As if the reshoots and visuals weren’t awful enough, Justice League has the privilege of being saddled with possibly the most generic plot for its genre: an alien invasion. You see, the aforementioned Steppenwolf, for reasons rather vague and undefined, not like the audience would have any investment anyway, decides now is the opportune moment for chaos and conquering, so he arrives on Earth with the help of three “Mother Boxes” (energy-pulsing cubes that will induce recollections of Whedon’s Avengers and it's own MacGuffin cube) and his flying monkeys-sorry, I forgot they’re called “Parademons”, that’s how derivative Justice League is. Naturally, the only thing that can stop Steppenwolf is a motley crew of superpowered individuals, led by non-superpowered Bruce “Batman” Wayne (Affleck, considerably better-served in Batman V Superman, where he wasn’t forced to spout groan-worthy one-liners). The team, consisting of Amazonian Diana “Wonder Woman” Prince (Gal Gadot, given a substantially less interesting character arc here than in last summer’s wonderful Wonder Woman), speedster Barry “The Flash” Allen (Ezra Miller, delivering the brunt of the script’s banal attempts at humor), half-man/half-Atlantean Arthur “Aquaman” Curry (Jason Momoa, very much relying on “surfer bro” charisma and contributing very little), and half-man/half-machine Victor “Cyborg” Stone (Ray Fisher, giving easily the most interesting performance in a role requiring him to predominantly interact with technology), feels less like a Justice League and more like...well, anything but that. Five essentially “human” members does not a Justice League make (bit of comic book trivia: the original League consisted of seven members with diverse backgrounds), and the film literally stops dead in its tracks to emphasize how incompetent they really are.
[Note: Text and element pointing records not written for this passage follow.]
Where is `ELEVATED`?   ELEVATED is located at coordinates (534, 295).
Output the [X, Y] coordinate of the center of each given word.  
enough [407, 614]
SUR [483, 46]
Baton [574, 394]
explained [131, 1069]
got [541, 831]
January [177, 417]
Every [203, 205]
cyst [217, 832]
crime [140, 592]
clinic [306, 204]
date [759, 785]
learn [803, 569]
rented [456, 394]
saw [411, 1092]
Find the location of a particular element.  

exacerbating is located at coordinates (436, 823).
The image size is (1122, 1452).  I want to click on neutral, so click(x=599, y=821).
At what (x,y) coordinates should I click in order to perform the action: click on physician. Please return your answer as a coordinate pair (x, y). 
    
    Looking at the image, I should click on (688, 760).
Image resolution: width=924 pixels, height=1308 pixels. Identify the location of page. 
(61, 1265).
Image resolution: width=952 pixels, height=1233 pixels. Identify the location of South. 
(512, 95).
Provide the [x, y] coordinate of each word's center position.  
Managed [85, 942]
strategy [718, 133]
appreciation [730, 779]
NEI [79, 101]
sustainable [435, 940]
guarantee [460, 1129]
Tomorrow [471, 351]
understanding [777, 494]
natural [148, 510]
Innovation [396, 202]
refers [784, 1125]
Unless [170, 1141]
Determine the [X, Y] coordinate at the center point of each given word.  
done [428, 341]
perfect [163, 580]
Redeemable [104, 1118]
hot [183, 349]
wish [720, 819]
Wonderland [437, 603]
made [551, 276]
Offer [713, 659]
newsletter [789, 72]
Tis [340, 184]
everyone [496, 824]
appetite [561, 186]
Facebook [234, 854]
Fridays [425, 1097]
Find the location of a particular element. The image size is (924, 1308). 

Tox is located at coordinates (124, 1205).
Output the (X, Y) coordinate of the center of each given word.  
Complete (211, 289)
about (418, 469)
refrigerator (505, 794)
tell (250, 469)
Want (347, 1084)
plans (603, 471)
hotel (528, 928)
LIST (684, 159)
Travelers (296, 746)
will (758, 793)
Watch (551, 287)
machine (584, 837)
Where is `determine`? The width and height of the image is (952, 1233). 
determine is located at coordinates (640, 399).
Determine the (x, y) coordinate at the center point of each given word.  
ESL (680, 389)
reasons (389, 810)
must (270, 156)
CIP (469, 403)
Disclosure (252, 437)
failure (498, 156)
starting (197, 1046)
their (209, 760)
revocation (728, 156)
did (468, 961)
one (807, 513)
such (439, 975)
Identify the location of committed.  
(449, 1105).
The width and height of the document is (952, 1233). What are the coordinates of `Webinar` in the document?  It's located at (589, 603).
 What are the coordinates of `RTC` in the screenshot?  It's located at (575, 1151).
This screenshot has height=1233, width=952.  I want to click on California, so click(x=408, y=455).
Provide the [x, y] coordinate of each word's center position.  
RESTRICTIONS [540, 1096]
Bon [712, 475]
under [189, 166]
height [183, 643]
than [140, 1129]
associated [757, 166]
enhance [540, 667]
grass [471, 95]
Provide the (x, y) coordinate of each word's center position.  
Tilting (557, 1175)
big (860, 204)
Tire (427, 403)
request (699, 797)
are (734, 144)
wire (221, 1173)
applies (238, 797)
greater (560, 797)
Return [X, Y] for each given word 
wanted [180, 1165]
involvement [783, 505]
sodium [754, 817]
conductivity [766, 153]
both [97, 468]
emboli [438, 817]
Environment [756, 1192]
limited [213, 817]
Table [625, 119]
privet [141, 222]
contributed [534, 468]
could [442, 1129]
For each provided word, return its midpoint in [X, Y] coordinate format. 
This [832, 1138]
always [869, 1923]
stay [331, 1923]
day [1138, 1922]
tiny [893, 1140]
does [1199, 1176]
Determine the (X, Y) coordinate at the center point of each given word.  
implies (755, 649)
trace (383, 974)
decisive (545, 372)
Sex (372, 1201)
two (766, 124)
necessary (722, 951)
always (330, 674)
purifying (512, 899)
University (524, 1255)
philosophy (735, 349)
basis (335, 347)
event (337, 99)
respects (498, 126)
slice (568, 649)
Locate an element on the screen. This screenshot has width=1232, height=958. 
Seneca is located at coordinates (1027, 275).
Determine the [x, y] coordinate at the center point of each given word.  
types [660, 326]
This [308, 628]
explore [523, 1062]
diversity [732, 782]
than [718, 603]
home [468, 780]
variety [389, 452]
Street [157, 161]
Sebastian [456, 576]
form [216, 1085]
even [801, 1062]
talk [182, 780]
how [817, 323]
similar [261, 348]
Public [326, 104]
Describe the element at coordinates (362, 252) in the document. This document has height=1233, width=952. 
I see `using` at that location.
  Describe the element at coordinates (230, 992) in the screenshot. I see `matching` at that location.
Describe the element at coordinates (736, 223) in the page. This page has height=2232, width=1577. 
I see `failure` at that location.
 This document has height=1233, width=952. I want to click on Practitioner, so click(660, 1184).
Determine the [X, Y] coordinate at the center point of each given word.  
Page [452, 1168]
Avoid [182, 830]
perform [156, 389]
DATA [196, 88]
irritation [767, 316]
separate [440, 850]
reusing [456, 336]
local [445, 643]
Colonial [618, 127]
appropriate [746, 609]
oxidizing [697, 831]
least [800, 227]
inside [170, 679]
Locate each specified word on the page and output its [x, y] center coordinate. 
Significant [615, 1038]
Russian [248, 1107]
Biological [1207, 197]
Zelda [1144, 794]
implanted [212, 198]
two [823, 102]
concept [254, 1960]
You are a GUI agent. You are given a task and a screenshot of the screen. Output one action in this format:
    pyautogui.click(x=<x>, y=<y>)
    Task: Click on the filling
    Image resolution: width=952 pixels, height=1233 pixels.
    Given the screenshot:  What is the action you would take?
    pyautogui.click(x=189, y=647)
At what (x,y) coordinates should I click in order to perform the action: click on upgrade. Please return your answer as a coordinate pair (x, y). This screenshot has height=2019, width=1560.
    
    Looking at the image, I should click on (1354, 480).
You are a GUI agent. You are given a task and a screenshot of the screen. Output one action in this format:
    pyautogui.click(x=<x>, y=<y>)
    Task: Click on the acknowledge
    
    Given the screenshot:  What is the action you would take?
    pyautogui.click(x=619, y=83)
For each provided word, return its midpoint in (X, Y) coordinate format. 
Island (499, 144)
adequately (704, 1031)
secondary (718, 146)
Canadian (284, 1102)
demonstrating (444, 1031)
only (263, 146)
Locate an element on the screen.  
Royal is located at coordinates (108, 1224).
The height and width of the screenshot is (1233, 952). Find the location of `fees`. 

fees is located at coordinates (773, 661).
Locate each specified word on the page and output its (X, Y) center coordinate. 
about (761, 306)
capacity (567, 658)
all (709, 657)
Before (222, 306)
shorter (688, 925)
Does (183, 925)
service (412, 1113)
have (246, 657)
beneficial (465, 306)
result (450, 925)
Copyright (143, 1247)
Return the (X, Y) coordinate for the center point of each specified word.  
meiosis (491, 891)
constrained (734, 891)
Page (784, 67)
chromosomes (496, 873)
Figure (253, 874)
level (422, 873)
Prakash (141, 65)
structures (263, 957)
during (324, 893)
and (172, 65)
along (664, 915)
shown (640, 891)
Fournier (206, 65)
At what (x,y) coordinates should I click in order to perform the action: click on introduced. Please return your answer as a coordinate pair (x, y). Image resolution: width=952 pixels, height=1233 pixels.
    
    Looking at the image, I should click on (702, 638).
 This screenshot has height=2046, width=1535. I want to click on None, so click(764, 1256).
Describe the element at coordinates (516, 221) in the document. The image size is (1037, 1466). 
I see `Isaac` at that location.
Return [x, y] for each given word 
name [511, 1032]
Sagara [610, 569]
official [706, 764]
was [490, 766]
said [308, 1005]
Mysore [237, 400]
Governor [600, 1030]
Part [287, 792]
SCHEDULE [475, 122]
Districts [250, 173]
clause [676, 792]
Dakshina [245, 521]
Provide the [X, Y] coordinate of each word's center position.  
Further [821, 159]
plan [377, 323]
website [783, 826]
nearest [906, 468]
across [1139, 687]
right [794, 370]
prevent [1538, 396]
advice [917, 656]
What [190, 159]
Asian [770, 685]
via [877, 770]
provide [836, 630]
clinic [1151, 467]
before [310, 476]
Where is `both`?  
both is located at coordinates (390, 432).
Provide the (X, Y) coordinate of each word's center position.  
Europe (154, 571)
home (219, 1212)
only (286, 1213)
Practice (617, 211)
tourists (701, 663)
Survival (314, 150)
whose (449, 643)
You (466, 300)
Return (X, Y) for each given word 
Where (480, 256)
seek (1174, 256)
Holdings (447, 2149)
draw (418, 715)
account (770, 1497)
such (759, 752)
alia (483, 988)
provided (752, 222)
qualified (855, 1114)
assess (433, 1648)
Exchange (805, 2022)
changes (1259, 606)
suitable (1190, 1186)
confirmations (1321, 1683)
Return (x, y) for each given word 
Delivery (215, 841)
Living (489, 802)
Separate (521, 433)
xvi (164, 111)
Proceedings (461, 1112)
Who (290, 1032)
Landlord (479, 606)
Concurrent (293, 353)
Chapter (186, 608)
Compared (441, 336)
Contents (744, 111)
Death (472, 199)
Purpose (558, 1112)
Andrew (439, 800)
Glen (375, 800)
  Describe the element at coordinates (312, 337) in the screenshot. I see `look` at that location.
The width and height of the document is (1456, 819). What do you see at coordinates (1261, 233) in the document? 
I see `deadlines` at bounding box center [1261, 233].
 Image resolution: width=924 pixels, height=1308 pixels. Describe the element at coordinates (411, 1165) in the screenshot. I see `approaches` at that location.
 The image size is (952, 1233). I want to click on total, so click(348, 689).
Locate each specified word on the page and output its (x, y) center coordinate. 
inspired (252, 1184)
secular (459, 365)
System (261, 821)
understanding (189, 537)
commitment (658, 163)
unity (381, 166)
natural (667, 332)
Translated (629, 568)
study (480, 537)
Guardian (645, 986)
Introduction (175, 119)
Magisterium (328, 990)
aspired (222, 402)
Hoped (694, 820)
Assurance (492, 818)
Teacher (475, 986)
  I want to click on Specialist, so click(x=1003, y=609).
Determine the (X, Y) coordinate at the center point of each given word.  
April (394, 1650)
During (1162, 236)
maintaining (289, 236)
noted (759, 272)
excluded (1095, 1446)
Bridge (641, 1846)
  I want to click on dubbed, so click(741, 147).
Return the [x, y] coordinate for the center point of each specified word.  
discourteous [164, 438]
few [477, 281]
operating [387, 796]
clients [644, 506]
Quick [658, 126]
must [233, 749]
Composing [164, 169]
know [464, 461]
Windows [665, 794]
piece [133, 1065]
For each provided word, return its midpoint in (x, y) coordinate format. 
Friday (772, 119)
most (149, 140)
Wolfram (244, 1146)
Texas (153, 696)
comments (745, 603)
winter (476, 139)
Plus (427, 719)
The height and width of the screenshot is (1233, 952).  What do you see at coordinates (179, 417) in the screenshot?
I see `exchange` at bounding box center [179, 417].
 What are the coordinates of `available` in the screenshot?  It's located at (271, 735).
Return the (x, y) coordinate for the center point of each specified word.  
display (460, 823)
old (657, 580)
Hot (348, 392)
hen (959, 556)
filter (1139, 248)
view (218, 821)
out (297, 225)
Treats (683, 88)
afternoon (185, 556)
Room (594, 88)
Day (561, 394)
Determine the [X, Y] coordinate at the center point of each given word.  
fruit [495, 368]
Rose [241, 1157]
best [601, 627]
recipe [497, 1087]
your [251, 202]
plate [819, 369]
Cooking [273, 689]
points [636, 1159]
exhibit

At this point, a reader with even the most rudimentary knowledge of the Justice League is probably why the hell Superman hasn’t even been mentioned yet, him being the face of the team and all...in the comics. Here he’s lying in a coffin. The controversial handling of Clark “Superman” Kent (Henry Cavill and some horrendous CGI) in the DCEU may not have originated with Justice League, but it certainly taints it. Superman’s sacrifice at the end of Batman V Superman was a decision that all but ensured that the first cinematic incarnation of the Justice League would not only feel incomplete, but not even a “true” Justice League film at all-more the finale of a Superman trilogy (Man of Steel being the first) in which the Big Blue Boy Scout comes back to life (obviously) and just makes the team feel so redundant in a way that screams, especially in the last frame of the movie, “Yeah! That’s what it’s really about!!!”. As opposed to, y’know, a whole group of individuals each utilizing their skills in equal capacity and serving a purpose. Like a real Justice League. Reality is, what should have been a glorious event equivalent to the reception of The Avengers back in 2012 is nothing more than dust in the wind. Justice League is a mess from top to bottom, and everyone involved should be embarrassed in even having it on their résumé. There’s a line towards the end of the film in which a certain character clumsily affirms that he believes in truth, and is also a big fan of justice. If there were any justice in the world, Justice League would have been aborted in its crib.